La cara B vuelve al universo de las listas de ventas poprock arrancando con el saxo y un ritmo acabalgado. The heartaches begin coge impulso en el puente y el estribillo, de nuevo con hermosas armonías. El saxo vuelve a cobrar protagonismo en los interludios y lo cede a la guitarra en el solo (qué menos). El tema más largo, siete minutazos, lleva por título You’re everything I need y comienza con una ambientación oscura, donde el sinte y la guitarra nos acompañan a una experiencia melódica fantástica.
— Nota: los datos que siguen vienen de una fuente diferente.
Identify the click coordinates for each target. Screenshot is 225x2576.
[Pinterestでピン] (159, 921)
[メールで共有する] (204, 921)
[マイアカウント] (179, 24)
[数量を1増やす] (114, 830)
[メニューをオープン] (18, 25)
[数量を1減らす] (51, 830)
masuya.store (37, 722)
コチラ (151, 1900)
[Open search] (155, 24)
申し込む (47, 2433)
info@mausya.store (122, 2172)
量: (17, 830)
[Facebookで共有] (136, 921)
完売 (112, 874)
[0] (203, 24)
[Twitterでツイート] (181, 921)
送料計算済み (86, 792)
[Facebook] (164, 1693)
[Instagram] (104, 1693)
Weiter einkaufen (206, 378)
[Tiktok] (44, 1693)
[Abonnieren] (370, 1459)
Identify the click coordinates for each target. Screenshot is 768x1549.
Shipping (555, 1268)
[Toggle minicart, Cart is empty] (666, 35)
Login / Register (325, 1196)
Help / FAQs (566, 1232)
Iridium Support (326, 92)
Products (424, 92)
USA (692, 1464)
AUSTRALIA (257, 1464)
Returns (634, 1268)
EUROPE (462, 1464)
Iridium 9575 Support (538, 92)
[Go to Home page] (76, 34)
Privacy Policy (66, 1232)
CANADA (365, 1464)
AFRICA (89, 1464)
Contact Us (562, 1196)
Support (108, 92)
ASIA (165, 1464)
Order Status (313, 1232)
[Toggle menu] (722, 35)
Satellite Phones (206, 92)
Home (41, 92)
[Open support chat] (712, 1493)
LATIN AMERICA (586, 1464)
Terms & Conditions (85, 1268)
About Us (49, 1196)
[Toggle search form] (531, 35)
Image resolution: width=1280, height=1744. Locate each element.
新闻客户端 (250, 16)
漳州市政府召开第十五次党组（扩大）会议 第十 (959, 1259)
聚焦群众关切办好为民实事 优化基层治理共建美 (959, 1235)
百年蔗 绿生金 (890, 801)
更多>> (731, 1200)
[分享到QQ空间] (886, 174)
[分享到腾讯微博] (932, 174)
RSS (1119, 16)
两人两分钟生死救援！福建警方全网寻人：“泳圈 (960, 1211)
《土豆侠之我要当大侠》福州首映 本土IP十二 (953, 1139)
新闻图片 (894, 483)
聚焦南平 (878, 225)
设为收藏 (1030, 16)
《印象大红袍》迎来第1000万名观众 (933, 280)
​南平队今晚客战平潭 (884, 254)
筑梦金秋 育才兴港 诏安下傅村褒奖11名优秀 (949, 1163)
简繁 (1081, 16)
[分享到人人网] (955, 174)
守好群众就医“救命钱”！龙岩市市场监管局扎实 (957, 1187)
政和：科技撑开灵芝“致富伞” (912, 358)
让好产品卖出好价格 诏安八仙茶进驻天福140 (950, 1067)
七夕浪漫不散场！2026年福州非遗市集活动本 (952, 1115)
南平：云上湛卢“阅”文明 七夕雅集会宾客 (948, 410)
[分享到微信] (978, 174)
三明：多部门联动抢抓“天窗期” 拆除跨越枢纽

Esa producción vuelve a acercarles al universo REO y les sienta bien. Quizá el mejor estribillo del álbum. La canción evoluciona, con un toque prog, añadiendo matices y arreglos, hasta una parte final donde, tras una breve calma, desarrollan una interesante parte instrumental. Ideal para una teleserie tipo Roseanne o Cheers, con su piano y su sinte pegajoso, se encienden mis pupilas con el estribillo de This time, almíbar roquero. No sé qué tendrán últimamente las bandas canadienses de esta época, pero me tienen enganchado. Cerramos el paseo con Can’t wait till tomorrow, donde cierto poso setentero en el órgano y la melodía deja paso a un puente-estribillo con claro recuerdo a Journey; incluso el solo remeda los de Neal Schon.

La portada es responsabilidad de Roland Schmidt basada en una fotografía de Pet Turner. Llamativa, tanto por los colores como por la fuga visual hacia el nombre de la banda. Más sencillo y no tiene portada. Edición europea impresa en West Germany en la época, todo muy bien acabado y conservado.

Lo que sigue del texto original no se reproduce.